Robust Internet Routing
Nick Feamster
The Internet is composed of thousands of autonomous, competing
networks that exchange reachability information using an interdomain
routing protocol. Interdomain routing offers each independent network
tremendous flexibility in expressing routing policy. These policies,
specified in terms of distributed router configurations, play an
important role in expressing various economic and performance
requirements. Routing configurations are complex, and writing them is
similar to writing a distributed program; the (unavoidable) price of
configuration complexity is correctness. Network operators writing
configurations make mistakes; they may also specify policies that
interact in unexpected ways with policies in other networks. These
mistakes and unintended interactions lead to routing faults, which
disrupt end-to-end connectivity. Our challenge is to ensure globally
correct behavior of interdomain routing while preserving the autonomy
of each network.
In this talk, I will show several examples of real-world routing
faults and present a systematic framework to classify, detect,
correct, and prevent them.
I will first describe the design and implementation of rcc ("router
configuration checker"), a tool that uses static configuration
analysis to detect classes of faults that commonly result from
operator mistakes. rcc enables network operators to debug
configurations before deploying them in an operational network,
improving on the status quo where most faults are detected only during
actual operation. We used rcc to detect faults in 17 different
networks, including several nation-wide Internet service providers.
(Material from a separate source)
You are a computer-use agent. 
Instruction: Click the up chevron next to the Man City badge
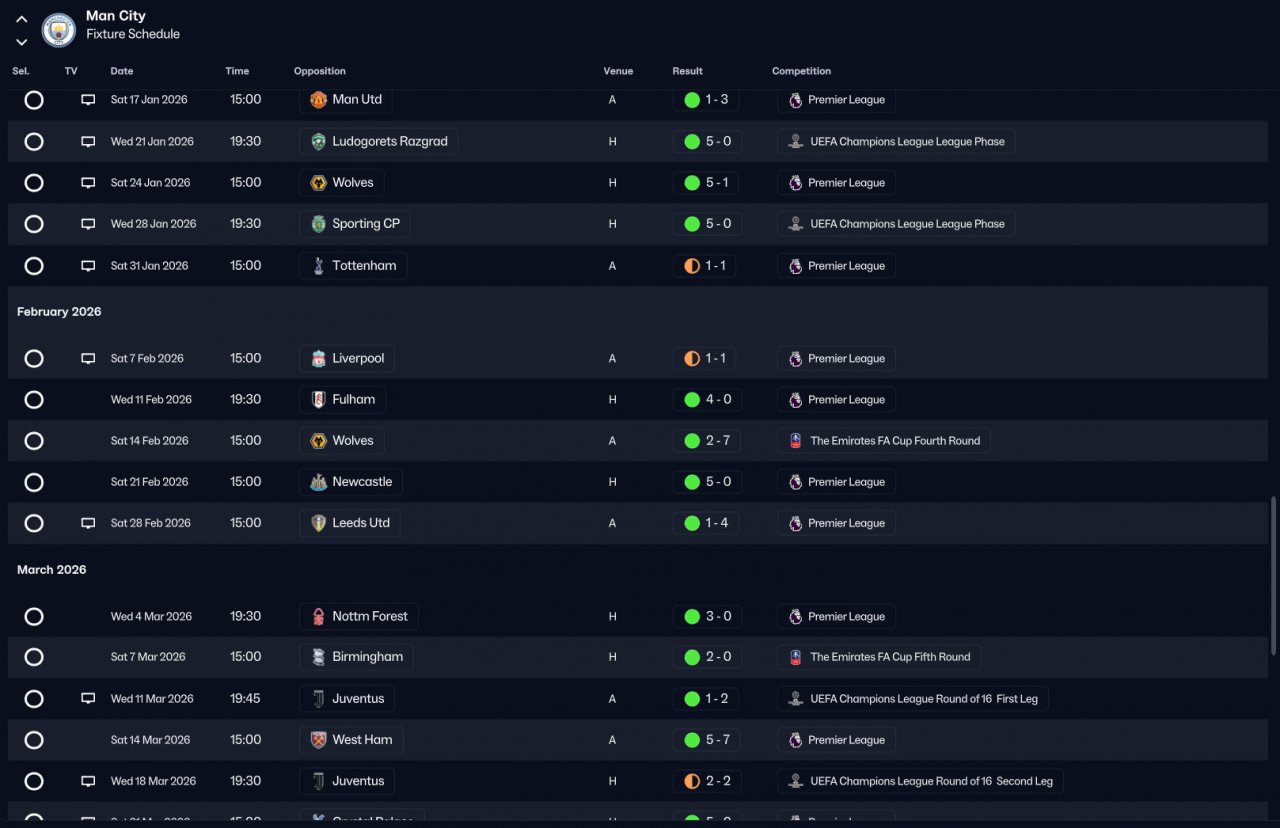(x=22, y=19)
To date, rcc has been downloaded by over sixty network operators
across the world.
Additionally, using a formal model of today's interdomain routing
protocol, I will prove necessary and sufficient conditions on policy
to guarantee that certain faults resulting from unintended policy
interactions will never occur. I will discuss the implications of
these results on operational practice and on the future evolution of
the Internet routing infrastructure.